*** SUPPLIED RECORDS ***

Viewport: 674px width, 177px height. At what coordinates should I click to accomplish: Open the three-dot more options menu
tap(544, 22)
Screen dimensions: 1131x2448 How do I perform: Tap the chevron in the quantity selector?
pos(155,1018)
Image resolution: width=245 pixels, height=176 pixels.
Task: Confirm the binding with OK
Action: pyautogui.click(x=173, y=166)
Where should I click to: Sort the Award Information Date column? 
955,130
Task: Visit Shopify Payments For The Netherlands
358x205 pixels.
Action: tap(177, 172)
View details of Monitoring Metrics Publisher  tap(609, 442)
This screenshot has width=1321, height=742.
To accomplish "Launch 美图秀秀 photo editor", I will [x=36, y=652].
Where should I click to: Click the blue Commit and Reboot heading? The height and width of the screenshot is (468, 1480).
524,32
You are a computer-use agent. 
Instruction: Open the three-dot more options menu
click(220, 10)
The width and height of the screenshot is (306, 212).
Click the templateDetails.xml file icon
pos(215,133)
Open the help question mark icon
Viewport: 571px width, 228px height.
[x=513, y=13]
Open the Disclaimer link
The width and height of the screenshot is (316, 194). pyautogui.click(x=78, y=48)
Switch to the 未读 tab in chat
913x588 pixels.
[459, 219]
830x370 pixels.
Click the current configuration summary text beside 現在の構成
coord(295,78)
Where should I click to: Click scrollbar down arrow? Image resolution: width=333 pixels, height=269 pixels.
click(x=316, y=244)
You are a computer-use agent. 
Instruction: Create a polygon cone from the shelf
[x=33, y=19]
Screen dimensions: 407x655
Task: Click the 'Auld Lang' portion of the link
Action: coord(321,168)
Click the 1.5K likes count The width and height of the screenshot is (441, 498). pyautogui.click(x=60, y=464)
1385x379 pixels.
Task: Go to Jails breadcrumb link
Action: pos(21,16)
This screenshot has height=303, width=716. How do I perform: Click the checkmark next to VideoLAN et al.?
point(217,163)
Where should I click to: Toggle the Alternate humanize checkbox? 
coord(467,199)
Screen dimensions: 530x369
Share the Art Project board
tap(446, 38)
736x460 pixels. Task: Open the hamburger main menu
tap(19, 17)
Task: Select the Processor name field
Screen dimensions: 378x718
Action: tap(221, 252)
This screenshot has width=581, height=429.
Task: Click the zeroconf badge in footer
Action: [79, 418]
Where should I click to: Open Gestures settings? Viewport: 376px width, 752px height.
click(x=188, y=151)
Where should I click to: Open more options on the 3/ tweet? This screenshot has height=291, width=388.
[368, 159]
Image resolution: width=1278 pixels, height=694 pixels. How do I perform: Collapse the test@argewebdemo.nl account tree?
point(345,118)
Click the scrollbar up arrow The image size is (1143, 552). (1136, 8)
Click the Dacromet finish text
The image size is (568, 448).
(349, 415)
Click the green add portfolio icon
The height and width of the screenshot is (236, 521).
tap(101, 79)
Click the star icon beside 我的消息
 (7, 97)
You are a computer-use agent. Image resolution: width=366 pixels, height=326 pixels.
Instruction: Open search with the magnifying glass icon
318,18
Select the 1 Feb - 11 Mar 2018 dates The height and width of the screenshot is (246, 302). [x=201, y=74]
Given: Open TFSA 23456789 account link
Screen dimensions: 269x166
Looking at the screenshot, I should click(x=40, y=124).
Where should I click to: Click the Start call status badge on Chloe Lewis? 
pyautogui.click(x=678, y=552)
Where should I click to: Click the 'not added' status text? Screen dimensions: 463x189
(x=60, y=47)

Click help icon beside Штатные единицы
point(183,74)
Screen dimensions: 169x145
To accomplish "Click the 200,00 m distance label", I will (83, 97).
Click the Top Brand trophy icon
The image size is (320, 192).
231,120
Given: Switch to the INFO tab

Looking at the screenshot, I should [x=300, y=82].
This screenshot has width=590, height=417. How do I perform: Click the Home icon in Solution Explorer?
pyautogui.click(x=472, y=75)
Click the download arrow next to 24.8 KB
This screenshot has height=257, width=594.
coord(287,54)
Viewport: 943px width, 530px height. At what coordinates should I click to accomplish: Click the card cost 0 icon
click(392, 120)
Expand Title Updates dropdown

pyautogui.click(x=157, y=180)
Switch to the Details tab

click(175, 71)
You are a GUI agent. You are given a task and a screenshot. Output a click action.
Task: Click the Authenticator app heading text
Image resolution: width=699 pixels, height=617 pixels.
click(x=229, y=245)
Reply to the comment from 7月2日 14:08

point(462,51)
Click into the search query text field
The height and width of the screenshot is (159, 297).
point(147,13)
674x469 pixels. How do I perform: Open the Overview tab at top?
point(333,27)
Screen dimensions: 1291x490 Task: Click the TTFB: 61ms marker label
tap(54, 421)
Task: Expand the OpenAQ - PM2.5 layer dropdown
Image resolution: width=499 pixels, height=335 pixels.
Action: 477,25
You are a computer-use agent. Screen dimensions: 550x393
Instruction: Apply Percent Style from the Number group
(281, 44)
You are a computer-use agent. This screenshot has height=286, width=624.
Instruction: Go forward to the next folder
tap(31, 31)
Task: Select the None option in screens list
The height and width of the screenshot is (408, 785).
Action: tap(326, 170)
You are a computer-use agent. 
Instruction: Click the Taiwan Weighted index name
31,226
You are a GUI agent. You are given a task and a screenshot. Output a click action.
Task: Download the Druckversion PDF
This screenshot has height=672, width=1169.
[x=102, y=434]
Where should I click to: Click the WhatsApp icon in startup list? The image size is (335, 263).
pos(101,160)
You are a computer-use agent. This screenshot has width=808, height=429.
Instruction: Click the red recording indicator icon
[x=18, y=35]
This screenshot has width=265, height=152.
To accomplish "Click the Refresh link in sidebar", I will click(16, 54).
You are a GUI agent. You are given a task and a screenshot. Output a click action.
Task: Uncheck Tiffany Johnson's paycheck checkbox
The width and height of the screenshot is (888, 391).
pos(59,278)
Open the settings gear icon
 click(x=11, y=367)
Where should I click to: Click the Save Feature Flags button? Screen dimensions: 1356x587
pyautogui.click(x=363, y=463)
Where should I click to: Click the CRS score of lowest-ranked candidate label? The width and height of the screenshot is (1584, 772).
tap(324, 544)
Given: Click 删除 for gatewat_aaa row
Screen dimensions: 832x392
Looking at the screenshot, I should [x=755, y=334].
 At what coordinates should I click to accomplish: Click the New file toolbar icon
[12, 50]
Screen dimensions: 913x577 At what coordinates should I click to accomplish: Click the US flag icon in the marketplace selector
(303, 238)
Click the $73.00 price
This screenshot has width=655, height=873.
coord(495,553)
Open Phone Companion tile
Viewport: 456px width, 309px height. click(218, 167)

*** End of SUPPLIED RECORDS ***

### WHAT TO DO
Restate word for word the entries above, starting at the line with "Instruction: Apply Percent" and ending at the line with "Task: Select the None option in screens list", inclusive, and no others.

### ANSWER
Instruction: Apply Percent Style from the Number group
(281, 44)
You are a computer-use agent. This screenshot has height=286, width=624.
Instruction: Go forward to the next folder
tap(31, 31)
Task: Select the None option in screens list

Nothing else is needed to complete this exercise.